**Source data:**
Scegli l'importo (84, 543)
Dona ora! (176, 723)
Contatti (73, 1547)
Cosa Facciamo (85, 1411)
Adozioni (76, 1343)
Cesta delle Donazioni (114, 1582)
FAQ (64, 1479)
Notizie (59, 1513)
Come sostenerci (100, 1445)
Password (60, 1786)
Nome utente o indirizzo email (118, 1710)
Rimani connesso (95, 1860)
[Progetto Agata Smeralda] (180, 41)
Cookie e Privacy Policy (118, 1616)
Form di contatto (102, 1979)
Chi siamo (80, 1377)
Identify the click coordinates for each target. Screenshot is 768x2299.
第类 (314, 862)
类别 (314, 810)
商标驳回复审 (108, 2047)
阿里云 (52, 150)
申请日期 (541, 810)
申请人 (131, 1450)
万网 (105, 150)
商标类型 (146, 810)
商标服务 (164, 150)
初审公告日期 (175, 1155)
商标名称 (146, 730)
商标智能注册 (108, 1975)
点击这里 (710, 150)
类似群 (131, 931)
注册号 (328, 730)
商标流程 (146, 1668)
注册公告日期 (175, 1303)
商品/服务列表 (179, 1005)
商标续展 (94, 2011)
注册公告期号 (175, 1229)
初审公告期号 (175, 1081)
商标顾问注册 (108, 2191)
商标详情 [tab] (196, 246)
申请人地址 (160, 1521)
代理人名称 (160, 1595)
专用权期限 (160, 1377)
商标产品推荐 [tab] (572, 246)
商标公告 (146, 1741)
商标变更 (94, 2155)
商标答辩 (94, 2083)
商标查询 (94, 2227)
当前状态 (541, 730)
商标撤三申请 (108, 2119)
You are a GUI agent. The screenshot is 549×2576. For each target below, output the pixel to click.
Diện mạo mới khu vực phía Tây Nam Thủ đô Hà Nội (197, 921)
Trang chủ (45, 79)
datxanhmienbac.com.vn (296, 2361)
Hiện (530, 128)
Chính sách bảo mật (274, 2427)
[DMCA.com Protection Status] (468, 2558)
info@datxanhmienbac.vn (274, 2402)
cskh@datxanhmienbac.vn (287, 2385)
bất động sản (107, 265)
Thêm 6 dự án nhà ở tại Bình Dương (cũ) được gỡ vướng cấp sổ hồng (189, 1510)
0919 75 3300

**Exercise prompt:**
Check each line above for "click" and give the number of lines that match, nothing more.

**Output for this exercise:**
2